“In tema di concordato preventivo biennale, abbiamo assistito all’ennesima gestione inadeguata dell’iter che ha portato alla definizione dello strumento. È fondamentale lavorare con regole certe e definite, pertanto nel momento in cui vengono introdotte modifiche, sarebbe opportuno concedere almeno 60 giorni ai professionisti, in modo tale da garantire un tempo congruo per lo studio e l’applicazione. Sarebbe un tempo utile per lavorare con un quadro chiaro e definito, che ci permetta di interagire con i clienti con maggiori certezze e non sempre in un quadro provvisorio e in continuo aggiornamento”. Lo afferma Francesco Cataldi, presidente Unione Nazionale Giovani Dottori Commercialisti ed Esperti Contabili.
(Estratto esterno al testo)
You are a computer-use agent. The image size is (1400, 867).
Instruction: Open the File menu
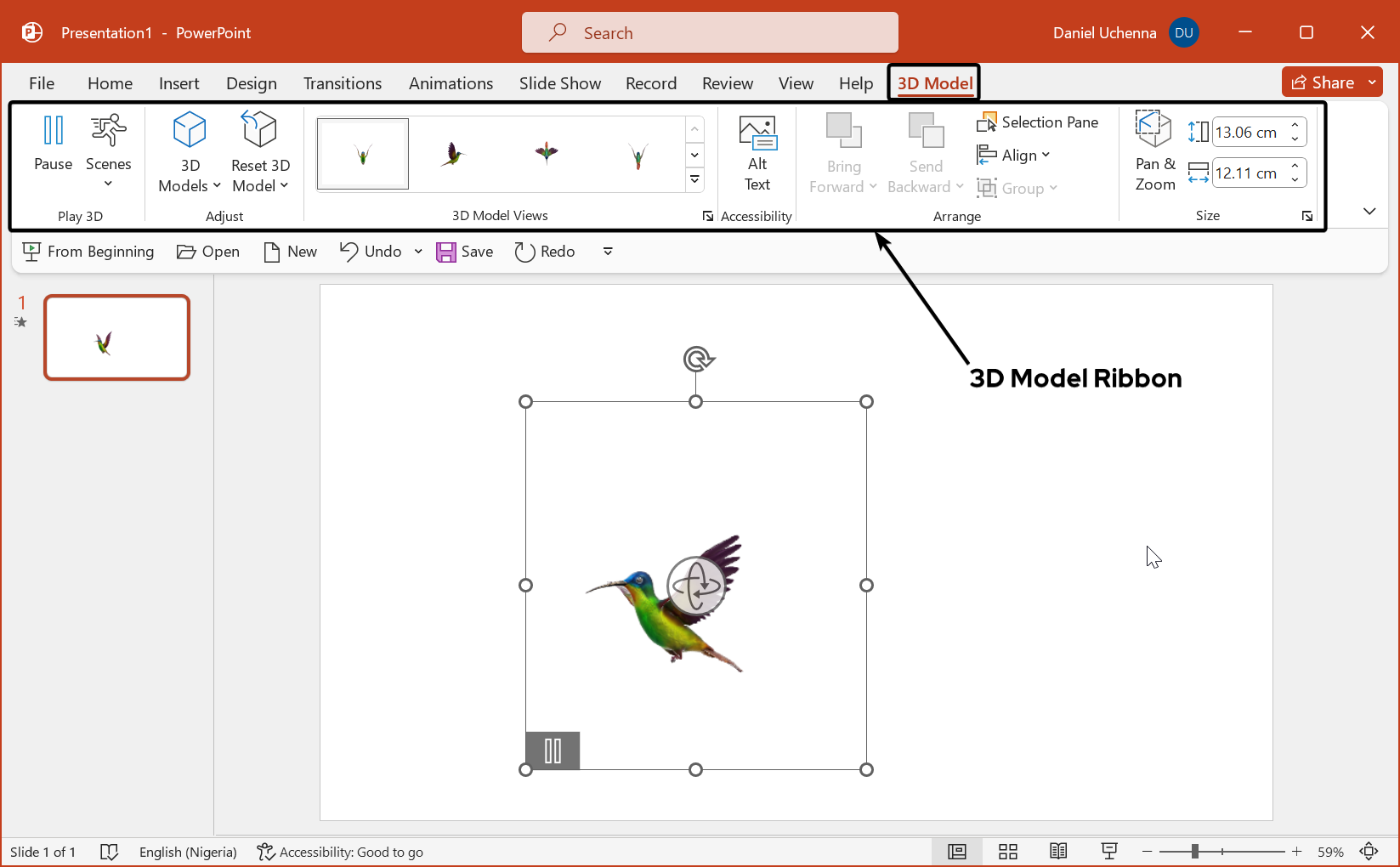[x=41, y=82]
“Un esempio arriva proprio dal concordato preventivo biennale”, spiega Cataldi. “Uno strumento che ha visto il suo debutto lo scorso febbraio: sono seguiti decreti e provvedimenti che ne hanno definito i requisiti, le metodologie di calcolo, le cause di esclusione e decadenza. Nonostante tutto, oggi il quadro è ancora lacunoso”.
Serena Giannuzzi, delegata Area Fiscale dell’Ungdcec, sottolinea: “A poco più di un mese dal termine di invio dei modelli dichiarativi, il quadro normativo presenta ancora numerose zone d’ombra: solo ieri è stata pubblicata la “maxi circolare” dall’Agenzia delle Entrate che con ben 64 pagine di chiarimenti dovrebbe teoricamente togliere ogni dubbio. Intanto i clienti chiedono consulenza e attendono di sapere se effettivamente lo strumento si rivelerà una misura cruciale con benefici concreti per le imprese. Ma – evidenzia Giannuzzi – neanche questo è chiaro: il primo grande interrogativo che come addetti ai lavori ci poniamo è infatti quanto appeal avrà la misura per le imprese e per i professionisti. Non è certo che questa macchina di cui si parla oramai da mesi e alla quale ai piani alti stanno in tutti i modi cercando di dare maggiore attrattività, troverà effettivamente spazio tra i contribuenti”.